1.5.2  The Defense of Duress

Since DWI is a strict liability offense, a defendant cannot validly present the defenses of, for example, “I did not intend to drive in that condition,” or “I cannot be convicted of DWI because I was too drunk to form the conscious intent to drive drunk.”  Harrison, 115 N.M. at 78.  As the court recognized, to allow that second defense would be absurd and contrary to the DWI statute’s intended purpose.  Harrison at 77.

However, in State v.

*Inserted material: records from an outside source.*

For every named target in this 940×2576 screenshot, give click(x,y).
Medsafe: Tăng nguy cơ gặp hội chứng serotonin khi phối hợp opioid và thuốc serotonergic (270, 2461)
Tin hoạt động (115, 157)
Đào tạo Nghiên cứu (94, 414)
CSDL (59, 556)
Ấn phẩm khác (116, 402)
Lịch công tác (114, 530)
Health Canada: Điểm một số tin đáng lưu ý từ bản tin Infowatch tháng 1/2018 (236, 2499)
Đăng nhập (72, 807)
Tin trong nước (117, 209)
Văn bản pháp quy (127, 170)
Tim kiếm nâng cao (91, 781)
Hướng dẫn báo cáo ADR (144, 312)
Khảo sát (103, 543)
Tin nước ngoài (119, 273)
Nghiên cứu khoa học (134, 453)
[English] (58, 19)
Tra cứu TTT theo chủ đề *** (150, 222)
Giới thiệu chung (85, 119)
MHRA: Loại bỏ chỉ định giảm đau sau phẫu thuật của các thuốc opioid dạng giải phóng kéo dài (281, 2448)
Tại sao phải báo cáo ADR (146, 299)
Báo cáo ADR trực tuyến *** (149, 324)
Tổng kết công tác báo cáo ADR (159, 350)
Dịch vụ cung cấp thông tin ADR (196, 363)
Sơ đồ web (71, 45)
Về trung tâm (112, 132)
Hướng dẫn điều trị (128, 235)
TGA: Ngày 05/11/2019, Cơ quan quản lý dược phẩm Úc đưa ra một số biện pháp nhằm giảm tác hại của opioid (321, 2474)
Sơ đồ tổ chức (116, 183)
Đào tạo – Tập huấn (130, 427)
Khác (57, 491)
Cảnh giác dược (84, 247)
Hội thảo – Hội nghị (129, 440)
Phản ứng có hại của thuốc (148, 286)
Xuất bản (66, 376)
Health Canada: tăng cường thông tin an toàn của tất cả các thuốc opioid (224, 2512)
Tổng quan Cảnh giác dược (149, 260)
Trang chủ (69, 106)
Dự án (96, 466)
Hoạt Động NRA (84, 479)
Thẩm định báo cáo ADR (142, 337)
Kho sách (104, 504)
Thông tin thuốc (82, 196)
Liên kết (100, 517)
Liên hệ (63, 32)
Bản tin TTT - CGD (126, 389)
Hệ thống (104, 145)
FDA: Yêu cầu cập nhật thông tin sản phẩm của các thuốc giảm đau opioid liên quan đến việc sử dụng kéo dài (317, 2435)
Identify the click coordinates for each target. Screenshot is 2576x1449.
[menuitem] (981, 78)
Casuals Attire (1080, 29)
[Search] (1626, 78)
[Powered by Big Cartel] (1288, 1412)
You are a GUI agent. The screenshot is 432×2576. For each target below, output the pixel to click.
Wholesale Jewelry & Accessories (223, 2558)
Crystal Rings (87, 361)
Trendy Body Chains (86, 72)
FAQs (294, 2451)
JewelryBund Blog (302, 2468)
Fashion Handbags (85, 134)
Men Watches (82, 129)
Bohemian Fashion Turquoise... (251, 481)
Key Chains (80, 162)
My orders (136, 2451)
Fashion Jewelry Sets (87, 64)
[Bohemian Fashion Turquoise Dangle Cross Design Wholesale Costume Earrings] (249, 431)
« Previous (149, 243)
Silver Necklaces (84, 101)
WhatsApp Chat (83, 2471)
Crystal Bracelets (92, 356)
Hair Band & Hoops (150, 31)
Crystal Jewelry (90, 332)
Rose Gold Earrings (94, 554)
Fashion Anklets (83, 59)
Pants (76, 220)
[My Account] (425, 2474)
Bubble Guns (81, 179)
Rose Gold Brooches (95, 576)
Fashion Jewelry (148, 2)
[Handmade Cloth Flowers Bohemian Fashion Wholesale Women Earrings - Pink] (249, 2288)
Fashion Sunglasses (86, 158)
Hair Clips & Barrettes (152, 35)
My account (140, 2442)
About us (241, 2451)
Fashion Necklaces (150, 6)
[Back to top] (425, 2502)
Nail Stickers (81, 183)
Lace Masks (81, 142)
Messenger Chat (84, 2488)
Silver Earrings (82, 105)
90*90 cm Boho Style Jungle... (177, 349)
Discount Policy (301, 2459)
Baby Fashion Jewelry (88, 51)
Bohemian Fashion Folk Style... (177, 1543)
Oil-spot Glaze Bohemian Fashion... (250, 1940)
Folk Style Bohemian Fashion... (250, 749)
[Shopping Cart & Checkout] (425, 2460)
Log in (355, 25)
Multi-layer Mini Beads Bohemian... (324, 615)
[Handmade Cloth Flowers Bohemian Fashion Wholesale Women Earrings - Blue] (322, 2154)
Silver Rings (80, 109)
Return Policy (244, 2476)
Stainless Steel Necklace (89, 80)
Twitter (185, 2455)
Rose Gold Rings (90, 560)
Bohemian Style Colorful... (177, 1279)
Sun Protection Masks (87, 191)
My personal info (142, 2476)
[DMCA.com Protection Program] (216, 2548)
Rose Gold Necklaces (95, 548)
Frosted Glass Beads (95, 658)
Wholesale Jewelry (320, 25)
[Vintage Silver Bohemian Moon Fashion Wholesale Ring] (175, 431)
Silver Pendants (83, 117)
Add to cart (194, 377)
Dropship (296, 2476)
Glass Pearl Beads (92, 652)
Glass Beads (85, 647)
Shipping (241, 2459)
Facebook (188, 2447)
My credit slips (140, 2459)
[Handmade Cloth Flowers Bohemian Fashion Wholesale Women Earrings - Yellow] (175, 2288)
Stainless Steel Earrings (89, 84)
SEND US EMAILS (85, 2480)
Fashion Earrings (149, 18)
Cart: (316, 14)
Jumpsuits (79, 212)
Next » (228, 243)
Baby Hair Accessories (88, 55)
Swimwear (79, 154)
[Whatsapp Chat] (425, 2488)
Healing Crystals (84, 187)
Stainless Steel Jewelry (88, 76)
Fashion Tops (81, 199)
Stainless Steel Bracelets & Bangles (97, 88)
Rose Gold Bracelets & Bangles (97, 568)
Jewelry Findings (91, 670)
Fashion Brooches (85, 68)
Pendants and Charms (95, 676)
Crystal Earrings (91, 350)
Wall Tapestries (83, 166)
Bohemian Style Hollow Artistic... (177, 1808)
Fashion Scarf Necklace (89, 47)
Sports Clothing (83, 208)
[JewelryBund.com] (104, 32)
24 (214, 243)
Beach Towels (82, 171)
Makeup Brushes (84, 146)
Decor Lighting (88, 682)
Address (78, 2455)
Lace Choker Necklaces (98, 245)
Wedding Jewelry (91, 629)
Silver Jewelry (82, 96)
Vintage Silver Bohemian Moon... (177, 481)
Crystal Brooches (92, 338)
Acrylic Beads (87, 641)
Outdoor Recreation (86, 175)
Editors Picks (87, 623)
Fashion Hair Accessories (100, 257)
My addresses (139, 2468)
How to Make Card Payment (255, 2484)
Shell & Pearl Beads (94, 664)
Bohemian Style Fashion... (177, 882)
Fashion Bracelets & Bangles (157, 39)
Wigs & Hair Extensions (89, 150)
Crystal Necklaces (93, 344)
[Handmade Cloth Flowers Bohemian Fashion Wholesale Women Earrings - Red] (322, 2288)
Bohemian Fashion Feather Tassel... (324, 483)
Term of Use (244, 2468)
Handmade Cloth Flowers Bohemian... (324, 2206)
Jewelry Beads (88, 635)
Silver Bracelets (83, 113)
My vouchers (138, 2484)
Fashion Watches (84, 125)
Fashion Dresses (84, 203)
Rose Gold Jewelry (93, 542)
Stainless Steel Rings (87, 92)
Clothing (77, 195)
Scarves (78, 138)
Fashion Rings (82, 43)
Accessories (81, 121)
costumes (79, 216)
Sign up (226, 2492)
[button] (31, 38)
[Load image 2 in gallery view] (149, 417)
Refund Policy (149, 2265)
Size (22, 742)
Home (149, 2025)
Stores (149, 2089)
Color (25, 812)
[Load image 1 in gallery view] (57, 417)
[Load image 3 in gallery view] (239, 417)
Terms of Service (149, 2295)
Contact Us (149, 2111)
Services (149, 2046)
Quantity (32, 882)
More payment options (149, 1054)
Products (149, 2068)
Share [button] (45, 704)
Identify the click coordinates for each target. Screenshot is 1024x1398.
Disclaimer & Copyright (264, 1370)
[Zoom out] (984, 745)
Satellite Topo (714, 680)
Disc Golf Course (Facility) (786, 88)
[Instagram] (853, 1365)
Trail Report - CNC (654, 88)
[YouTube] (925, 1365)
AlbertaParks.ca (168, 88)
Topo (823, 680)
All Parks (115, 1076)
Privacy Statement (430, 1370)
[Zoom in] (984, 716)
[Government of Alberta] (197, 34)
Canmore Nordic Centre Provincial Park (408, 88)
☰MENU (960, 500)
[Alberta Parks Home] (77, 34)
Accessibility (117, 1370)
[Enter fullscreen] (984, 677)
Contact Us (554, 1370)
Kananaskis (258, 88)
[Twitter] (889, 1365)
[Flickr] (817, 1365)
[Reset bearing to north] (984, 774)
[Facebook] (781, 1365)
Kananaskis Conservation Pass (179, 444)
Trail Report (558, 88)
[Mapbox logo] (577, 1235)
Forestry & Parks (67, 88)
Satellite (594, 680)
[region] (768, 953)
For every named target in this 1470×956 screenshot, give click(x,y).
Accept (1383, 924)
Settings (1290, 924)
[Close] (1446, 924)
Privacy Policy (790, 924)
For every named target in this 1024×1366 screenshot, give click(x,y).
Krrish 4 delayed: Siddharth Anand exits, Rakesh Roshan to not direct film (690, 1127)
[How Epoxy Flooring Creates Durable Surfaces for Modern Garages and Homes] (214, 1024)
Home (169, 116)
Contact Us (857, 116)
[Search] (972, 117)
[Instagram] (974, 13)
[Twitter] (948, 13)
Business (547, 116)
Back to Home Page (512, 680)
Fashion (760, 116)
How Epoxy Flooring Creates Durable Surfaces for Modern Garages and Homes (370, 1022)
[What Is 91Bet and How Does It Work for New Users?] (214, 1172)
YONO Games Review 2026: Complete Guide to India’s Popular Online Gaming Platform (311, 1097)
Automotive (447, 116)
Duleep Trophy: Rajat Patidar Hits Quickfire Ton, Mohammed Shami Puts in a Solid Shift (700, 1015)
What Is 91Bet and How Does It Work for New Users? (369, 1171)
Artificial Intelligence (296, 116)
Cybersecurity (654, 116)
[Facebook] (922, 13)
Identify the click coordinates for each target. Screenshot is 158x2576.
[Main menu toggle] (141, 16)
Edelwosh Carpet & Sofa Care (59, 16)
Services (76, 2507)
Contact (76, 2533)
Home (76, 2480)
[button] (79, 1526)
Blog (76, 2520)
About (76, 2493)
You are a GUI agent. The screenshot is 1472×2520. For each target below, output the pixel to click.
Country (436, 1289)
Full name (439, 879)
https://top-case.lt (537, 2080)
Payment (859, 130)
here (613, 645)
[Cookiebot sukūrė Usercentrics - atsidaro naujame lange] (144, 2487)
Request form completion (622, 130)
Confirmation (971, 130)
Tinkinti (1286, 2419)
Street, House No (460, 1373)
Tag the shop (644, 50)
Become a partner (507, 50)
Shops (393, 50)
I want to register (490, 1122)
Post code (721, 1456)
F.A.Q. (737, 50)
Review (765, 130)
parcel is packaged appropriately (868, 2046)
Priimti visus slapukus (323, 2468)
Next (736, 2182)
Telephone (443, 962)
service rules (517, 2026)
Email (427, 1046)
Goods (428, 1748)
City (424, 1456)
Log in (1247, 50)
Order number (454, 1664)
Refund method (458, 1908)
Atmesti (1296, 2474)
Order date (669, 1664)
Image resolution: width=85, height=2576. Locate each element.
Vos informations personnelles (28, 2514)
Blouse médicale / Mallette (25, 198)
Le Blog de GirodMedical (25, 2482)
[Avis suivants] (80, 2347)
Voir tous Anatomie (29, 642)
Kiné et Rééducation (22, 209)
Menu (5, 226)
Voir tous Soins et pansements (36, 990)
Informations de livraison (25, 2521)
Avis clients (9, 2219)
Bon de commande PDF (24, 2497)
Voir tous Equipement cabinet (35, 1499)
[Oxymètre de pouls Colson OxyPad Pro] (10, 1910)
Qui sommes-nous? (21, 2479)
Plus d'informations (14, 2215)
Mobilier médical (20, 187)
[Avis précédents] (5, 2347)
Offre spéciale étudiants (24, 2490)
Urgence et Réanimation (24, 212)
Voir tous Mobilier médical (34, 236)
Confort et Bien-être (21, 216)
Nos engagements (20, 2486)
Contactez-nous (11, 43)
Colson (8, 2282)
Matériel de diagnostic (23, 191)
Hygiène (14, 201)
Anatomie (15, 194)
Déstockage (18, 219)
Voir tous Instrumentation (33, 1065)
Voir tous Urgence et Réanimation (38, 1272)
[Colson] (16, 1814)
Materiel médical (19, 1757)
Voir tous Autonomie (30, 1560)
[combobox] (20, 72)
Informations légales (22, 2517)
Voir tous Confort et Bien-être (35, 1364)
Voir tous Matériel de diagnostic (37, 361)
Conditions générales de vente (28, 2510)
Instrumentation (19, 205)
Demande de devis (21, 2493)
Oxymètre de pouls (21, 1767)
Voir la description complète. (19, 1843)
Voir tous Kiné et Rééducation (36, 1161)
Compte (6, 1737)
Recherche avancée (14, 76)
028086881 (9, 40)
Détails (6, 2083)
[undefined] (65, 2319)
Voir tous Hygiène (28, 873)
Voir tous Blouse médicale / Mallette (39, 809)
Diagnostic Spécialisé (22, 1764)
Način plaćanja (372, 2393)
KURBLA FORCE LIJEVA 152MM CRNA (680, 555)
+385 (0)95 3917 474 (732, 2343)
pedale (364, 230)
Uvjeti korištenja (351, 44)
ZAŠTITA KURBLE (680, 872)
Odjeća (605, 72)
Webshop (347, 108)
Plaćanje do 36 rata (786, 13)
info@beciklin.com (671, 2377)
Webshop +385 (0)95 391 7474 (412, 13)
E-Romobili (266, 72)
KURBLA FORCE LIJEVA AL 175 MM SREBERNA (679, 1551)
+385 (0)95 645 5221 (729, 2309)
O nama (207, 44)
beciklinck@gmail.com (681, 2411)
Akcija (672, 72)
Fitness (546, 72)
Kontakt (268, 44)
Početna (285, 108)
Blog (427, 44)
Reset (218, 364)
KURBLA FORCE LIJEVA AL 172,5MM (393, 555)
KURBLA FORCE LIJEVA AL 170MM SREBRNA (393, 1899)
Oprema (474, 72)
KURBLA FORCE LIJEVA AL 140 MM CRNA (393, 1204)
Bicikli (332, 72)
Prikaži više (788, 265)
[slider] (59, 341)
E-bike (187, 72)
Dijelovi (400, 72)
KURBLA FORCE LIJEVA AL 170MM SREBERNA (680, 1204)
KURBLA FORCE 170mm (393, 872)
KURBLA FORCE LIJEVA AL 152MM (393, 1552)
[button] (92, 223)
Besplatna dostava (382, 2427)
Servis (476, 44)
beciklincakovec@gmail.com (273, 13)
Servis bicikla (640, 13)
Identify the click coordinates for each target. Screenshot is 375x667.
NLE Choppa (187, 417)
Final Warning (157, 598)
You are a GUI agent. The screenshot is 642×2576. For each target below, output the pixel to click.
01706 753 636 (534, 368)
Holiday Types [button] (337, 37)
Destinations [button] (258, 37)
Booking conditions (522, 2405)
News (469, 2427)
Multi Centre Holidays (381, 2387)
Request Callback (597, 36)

Rios, 1999-NMCA-069, the Court of Appeals held that the common-law defense of duress is available to defendants charged with the strict liability offense of DWI.  In that case, the defendant claimed that, after leaving a bar, he and his brother were threatened with violence from an angry mob.  Therefore, they both sought refuge in the defendant’s truck, and, as the alleged attack continued, the defendant started the vehicle and slowly began to drive out of the parking lot.  Almost immediately thereafter, the police arrived and eventually arrested the defendant for DWI.  Rios at ¶ 2.

Under New Mexico law, the defense of duress in the context of a strict liability crime consists of four elements:  (1) the defendant acted under unlawful and imminent threat of death or serious bodily injury; (2) the defendant did not find himself in a position that compelled him to violate the law due to his own recklessness; (3) the defendant had no reasonable legal alternative; and (4) the defendant’s illegal conduct was directly caused by the threat of harm.  Rios at ¶ 25.

If a defendant raises the defense of duress in a DWI prosecution, it is the defendant’s burden to provide sufficient evidence to place the issue of duress before the court.  In addition to considering all of the elements of a duress defense, the cornerstone of the analysis is that the defendant must have had no alternative, either before or during the event in question, to avoid violating the law.  Rios at ¶¶ 17, 22.  While the defense of duress is available, obviously a defendant would have to have the “perfect storm” of facts in order to successfully have a court consider the defense.  

1.6  Conclusion

Perhaps no other criminal offense in New Mexico receives the attention that DWI does from the executive branch, the legislature, the courts, advocacy organizations, the media and the general public.  However, despite the attention and the resulting public concerns and pressures it produces from those groups, it is vital for judges to keep in the forefront of their minds that the DWI defendant, like all other criminal defendants, is entitled to the presumption of being innocent until proven guilty and has the right to legal representation.  It is likewise critical that judges require the prosecution to prove each of the statutory elements of DWI beyond a reasonable doubt.  Finally, it is critical that judges remember that attorneys for both sides are obligated to zealously represent their clients, within the bounds of the law, and in accordance with legal ethics and the attorney code of conduct.